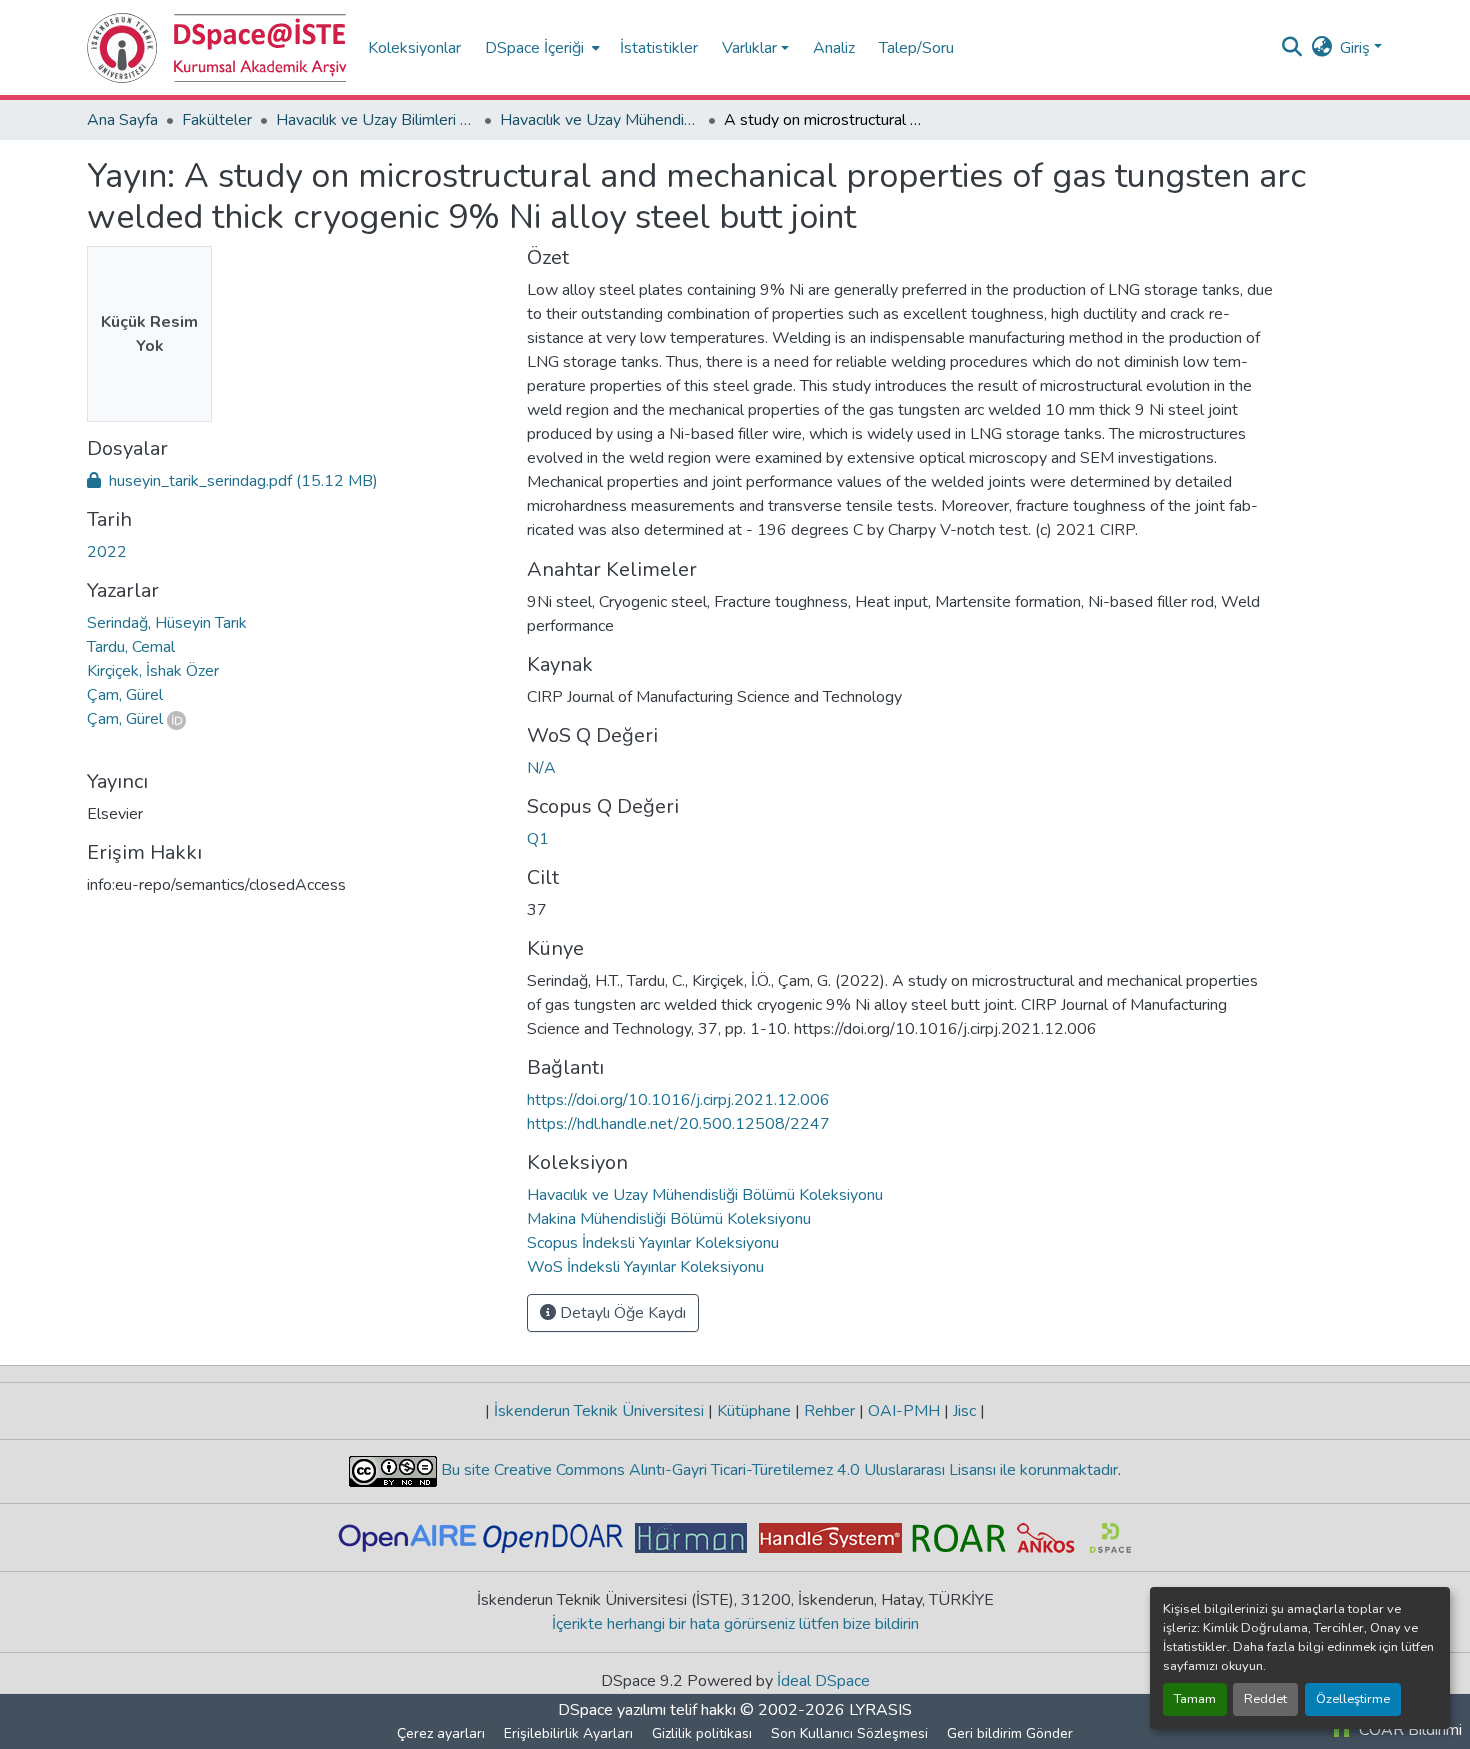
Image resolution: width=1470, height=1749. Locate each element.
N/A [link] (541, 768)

__________

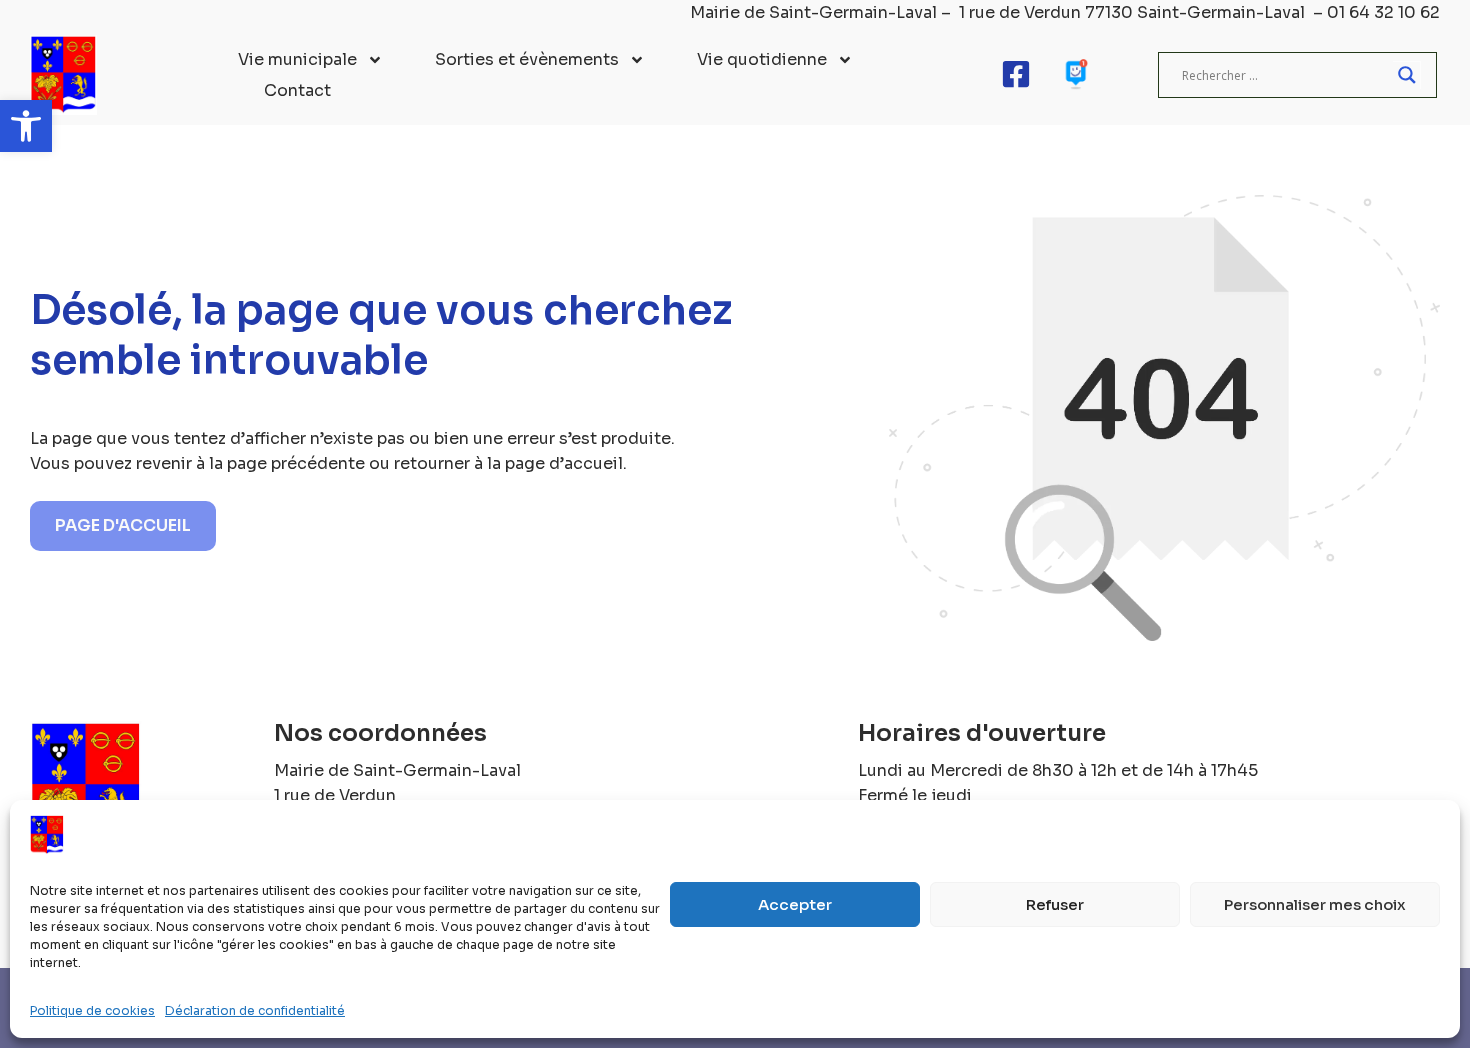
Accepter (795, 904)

__________

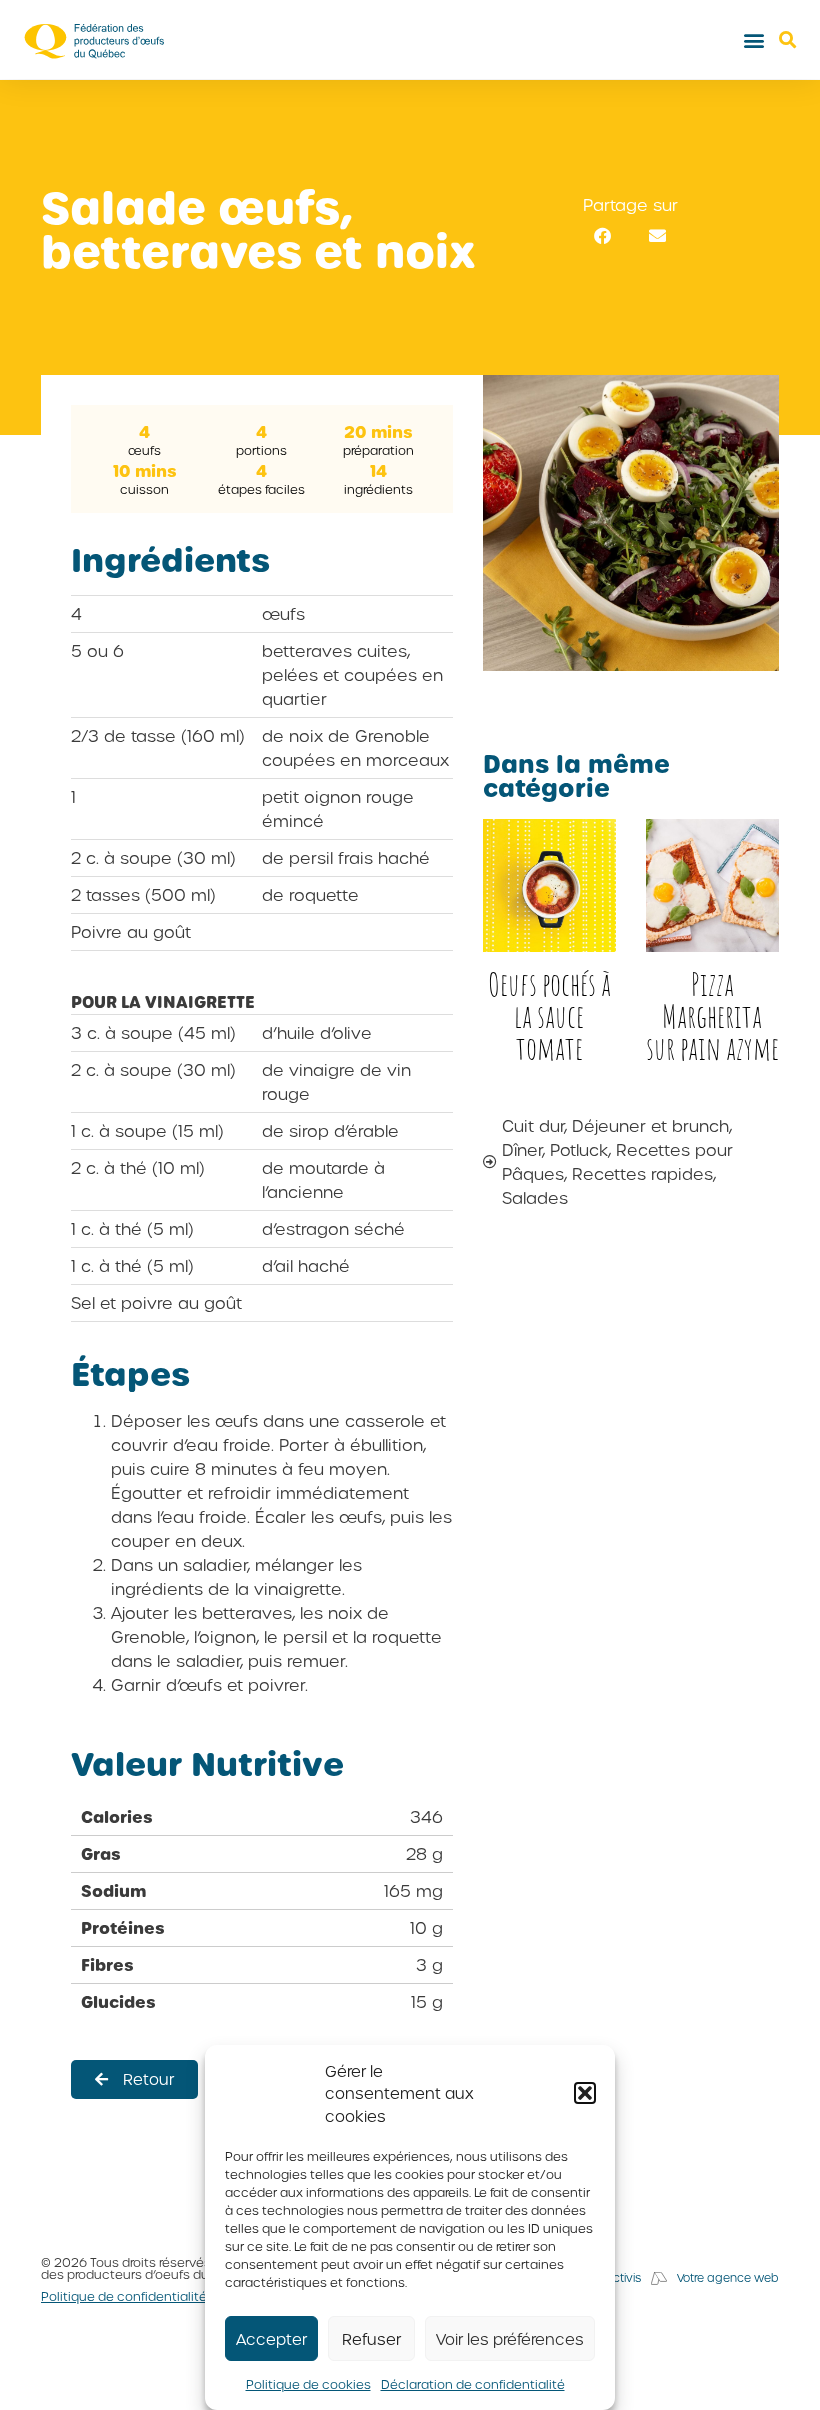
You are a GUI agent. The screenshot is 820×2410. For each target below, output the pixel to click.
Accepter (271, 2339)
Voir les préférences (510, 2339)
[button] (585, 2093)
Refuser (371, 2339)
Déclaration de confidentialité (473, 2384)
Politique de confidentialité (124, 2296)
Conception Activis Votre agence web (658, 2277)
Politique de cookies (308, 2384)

__________

**What to do**
Among the lines above, repeat exactly those from the line with "Politique de confidentialité (124, 2296)" to the line with "Politique de cookies (308, 2384)", counting both ends.

**Answer to this problem**
Politique de confidentialité (124, 2296)
Conception Activis Votre agence web (658, 2277)
Politique de cookies (308, 2384)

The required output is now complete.